Durante a entrevista, Joaci Fonseca de Góes relembrou dois episódios que, segundo ele, motivaram o corte no instituto, fundado em 1894. O primeiro teria acontecido em novembro do ano passado, quando um evento sobre o Dia da Proclamação da República, promovido pelo IGHB, teve como um dos convidados Ernesto Araújo.

O ex-ministro das Relações Exteriores do governo Jair Bolsonaro esteve envolvido em polêmicas e atua, hoje, como assessor da Fundação Dissenso, ligada ao partido espanhol de extrema-direita Vox. Na época, a pasta retirou o apoio do evento após a divulgação da participação de Ernesto Araújo. O episódio mais recente teria sido um almoço em que Joaci Góes foi visto com o senador Sérgio Moro, que foi ministro da Justiça do governo Bolsonaro, em Brasília.

Corte afeta orçamento do Instituto de 130 anos
Corte afeta orçamento do instituto de 130 anos Foto: Marina Silva/Correio da Bahia

Em março deste ano, a Secretaria de Cultura do Estado da Bahia cortou R$ 700 mil da verba destinada ao instituto, como prevê a Lei nº 6.575/1994. A pasta aponta como pior critério da instituição a “harmonia com a política estadual”. No dia 9 de setembro, o IGHB entrou com um mandado de segurança contra a medida. A Justiça deu prazo de 30 dias para que as partes manifestem a decisão do processo administrativo.

A Secult-BA foi questionada, através da sua assessoria de imprensa, sobre as acusações de perseguição política, e disse que tem “apoiado, de forma democrática e plural, instituições culturais que garantem a salvaguarda da memória e da arte na Bahia”. A pasta afirma que o instituto foi contemplado, entre 2009 e abril de 2024, pelo Edital de Apoio a Ações Continuadas de Instituições Culturais.
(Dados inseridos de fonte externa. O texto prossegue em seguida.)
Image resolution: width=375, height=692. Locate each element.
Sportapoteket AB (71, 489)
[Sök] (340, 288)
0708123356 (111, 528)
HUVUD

“No certame deste ano, o IGHB teve sua proposta classificada como suplente após avaliação técnica da Comissão Avaliadora, que seguiu critérios de pontuação descritos no edital”, diz a Secult-BA. Veja a íntegra do posicionamento da secretaria ao final da entrevista.

O Instituto Geográfico e Histórico da Bahia completou 130 anos de fundação em maio deste ano. Qual tem sido a importância do equipamento para a preservação da história da Bahia?

O instituto, que foi fundado em 1894, é reconhecido pelo seu significado como repositório da memória geográfica e cultural do Estado da Bahia. Já foi reconhecido, em teses de doutorado, como a mais importante instituição cultural da Bahia, desde sua fundação até 1946, quando foi fundada a Universidade Federal da Bahia (Ufba).

O IGHB é cognominado como a casa da Bahia, por ser aberto a todas as pessoas que tenham interesse em conhecer seu extraordinário acervo. Sua pinacoteca [coleção de quadros] é a mais rica do Nordeste entre as instituições culturais. Assim como sua hemeroteca, que guarda revistas e jornais. Os jornais que foram publicados, de meados do século XIX até hoje, na Bahia, são guardados em cópias.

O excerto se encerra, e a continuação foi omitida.